PROBLEMS TO SOLVE:
[a] Translate this sentence from the piece on Shrill into Spanish: "He’s relatively unkempt, has the emotional maturity of a tween, and struggles to hold down a job."
[b] Answer these questions from the piece on Shrill:
(i) In what year was Lindy West's memoir published?
(ii) Which actor plays Annie?
(iii) Where does Annie work?

EXTRACT TO READ:
Fat representation over the years truly hasn’t gotten much better, which is why I was so excited for Hulu’s adaptation of Shrill when the first season premiered last year. I had devoured Lindy West’s memoir when it was published in 2016, thrilled to be reading the words of a woman who, like me, knows what it means to navigate the world in a fat body. (I couldn’t relate to certain aspects of her narrative, but that’s to be expected with personal stories.)
The show, which returned for a second season last month, generally does a commendable job adapting West’s story to that of its protagonist, Annie, played by the very charming Aidy Bryant. But there’s still one big element of the show I can’t get on board with, and he’s a baby in a man’s body named Ryan.
We’re first introduced to Ryan (Luka Jones) as the guy Annie’s hooking up with, even though he hides her from his roommates and makes her leave through the back door — presumably because he’s embarrassed about her size. And it’s not like Ryan is such a catch himself. He’s relatively unkempt, has the emotional maturity of a tween, and struggles to hold down a job. Meanwhile, we see Annie as a growing fireball of tenacity and confidence, working at an alt-weekly, chasing her dreams, and finding her voice.

ENTRIES:

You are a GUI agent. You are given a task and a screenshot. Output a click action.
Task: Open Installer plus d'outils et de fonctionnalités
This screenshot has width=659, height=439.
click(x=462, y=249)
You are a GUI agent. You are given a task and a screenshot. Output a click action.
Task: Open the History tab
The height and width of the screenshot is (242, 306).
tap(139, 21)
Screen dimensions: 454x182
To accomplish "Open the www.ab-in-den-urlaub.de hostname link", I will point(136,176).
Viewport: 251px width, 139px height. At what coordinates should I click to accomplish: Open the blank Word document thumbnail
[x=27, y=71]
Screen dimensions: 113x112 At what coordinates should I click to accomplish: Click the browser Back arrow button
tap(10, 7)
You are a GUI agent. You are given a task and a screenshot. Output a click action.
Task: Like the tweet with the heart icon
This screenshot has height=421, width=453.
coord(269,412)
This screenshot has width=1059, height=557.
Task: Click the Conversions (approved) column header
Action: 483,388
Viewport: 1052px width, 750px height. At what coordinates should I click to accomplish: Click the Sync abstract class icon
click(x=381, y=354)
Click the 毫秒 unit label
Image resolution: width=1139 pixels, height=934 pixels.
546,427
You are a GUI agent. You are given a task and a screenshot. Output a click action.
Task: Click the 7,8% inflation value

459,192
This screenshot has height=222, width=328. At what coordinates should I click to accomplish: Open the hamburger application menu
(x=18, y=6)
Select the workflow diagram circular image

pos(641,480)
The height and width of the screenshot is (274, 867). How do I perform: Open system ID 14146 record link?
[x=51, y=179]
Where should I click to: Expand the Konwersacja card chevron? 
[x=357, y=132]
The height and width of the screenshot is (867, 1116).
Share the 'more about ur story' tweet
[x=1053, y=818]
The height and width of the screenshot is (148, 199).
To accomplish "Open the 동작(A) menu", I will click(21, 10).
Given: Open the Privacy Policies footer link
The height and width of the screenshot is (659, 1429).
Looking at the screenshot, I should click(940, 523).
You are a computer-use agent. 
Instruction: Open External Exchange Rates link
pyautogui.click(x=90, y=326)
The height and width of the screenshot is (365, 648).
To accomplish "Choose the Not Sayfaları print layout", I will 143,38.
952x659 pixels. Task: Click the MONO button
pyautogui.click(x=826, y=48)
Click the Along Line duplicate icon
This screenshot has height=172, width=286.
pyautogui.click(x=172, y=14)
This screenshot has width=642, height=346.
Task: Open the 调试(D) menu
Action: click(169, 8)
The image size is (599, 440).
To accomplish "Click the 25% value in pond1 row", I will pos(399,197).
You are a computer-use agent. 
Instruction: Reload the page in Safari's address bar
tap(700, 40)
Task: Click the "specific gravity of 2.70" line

TASK SOLUTIONS:
[a] Es relativamente descuidado, tiene la madurez emocional de un preadolescente y le cuesta conservar un trabajo.

[b]
(i) 2016
(ii) Aidy Bryant
(iii) At an alt-weekly